The acl section is used to define access classes to which the connecting users are assigned. These classes are used in access rules.

  • Scope: global
  • Syntax: each access class is a key-value pair, where:
    • Key is the name of the access class,
    • Value is a TOML array of patterns - TOML tables, whose format is described below.
  • Default: no default - each access class needs to be specified explicitly.
  • Example: the local access class is used for the regular users connecting to the C2S listener.
  local = [
    {user_regexp = ""}
  ]

When there are multiple patterns listed, the resulting pattern will be the union of all of them.

Patterns

The options listed below are used to assign the users to the access class. There are no default values for any of them.
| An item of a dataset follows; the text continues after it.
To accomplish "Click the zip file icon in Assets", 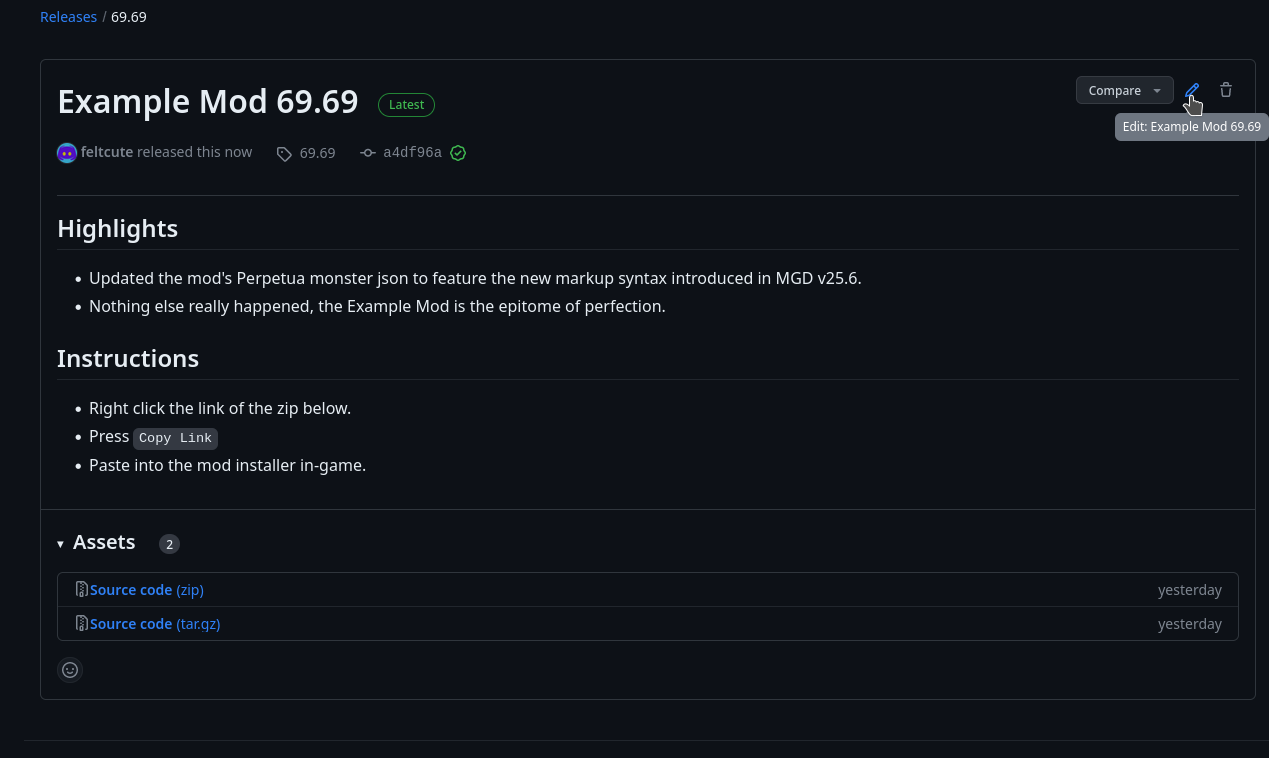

Note: the options can NOT be combined with each other unless the description says otherwise.

acl.*.match

  • Syntax: string, one of: "all", "none"
  • Example: match = "all"

Matches either all users or none of them. The latter is useful for disabling access to some services.

  everyone = [
    {match = "all"}
  ]

acl.*.user

  • Syntax: string
  • Example: user = "admin"

Matches all JIDs with the specified user name. The following class includes alice@localhost, but not bob@localhost:

  admin = [
    {user = "alice"},
    {user = "charlie"}
  ]

acl.*.server

  • Syntax: string
  • Example: server = "localhost"

Matches all JIDs with the specified domain name. The following class includes alice@localhost, but not alice@xmpp.org:

  localhost_users = [
    {server = "localhost"}
  ]

This option can be combined with user - only alice@localhost belongs to the following class:

  admin = [
    {user = "alice", server = "localhost"}
  ]

acl.*.resource

  • Syntax: string
  • Example: resource = "mobile"

Matches all JIDs with the specified resource name. The following class includes alice@localhost/mobile, but not alice@localhost/home:

  mobile_users = [
    {resource = "mobile"}
  ]

acl.*.user_regexp

Matches all JIDs with the user name matching the regular expression. The following class includes alice@localhost and albert@jabber.org, but not bob@localhost:

  ae = [
    {user_regexp = "^a.*e"}
  ]

This option can be combined with server - here albert@jabber.org is excluded:

  localhost_ae = [
    {user_regexp = "^a.*e", server = "localhost"}
  ]

acl.*.server_regexp

Matches all JIDs with the domain name matching the regular expression. The following class includes alice@host1, but not alice@xmpp.org:

  host_users = [
    {server_regexp = "host"}
  ]

This option can be combined with user_regexp, e.g. we can require the user name to contain 'a' and the domain name to start with 'a':

  a = [
    {user_regexp = "a", server_regexp = "^a"}
  ]

acl.*.resource_regexp

Matches all JIDs with the resource name matching the regular expression. This class includes bob@xmpp.org/res123, but not bob@xmpp.org/home:

  digital_resources = [
    {resource_regexp = '^res\d+$'}
  ]

Note the use of a literal string (single quotes) to prevent \d from being escaped.

acl.*.user_glob

  • Syntax: string, glob pattern
  • Example: user_glob = "^user.*"

Matches all JIDs with the user name matching the pattern: The following class includes alice@localhost and albert@jabber.org, but not bob@localhost:

  ae_users = [
    {user_glob = "a*e*"}
  ]

This option can be combined with server - here albert@jabber.org is excluded:

  localhost_ae_users = [
    {user_glob = "a*e*", server = "localhost"}
  ]

acl.*.server_glob

  • Syntax: string, glob pattern
  • Example: server = "localhost"

Matches all JIDs with the domain name matching the pattern. The following class includes alice@host1, but not alice@xmpp.org:

  localhost_users = [
    {server_glob = "host*"}
  ]

This option can be combined with user_glob, e.g. we can require the user name to contain 'a' and the domain name to start with 'a':

  a = [
    {user_glob = "*a*", server_glob = "a*"}
  ]

acl.*.resource_glob

  • Syntax: string, glob pattern
  • Example: resource_glob = "^res"

Matches all JIDs with the resource name matching the pattern. This class includes bob@xmpp.org/res123, but not bob@xmpp.org/home:

  limited_resources = [
    {resource_glob = "res???"}
  ]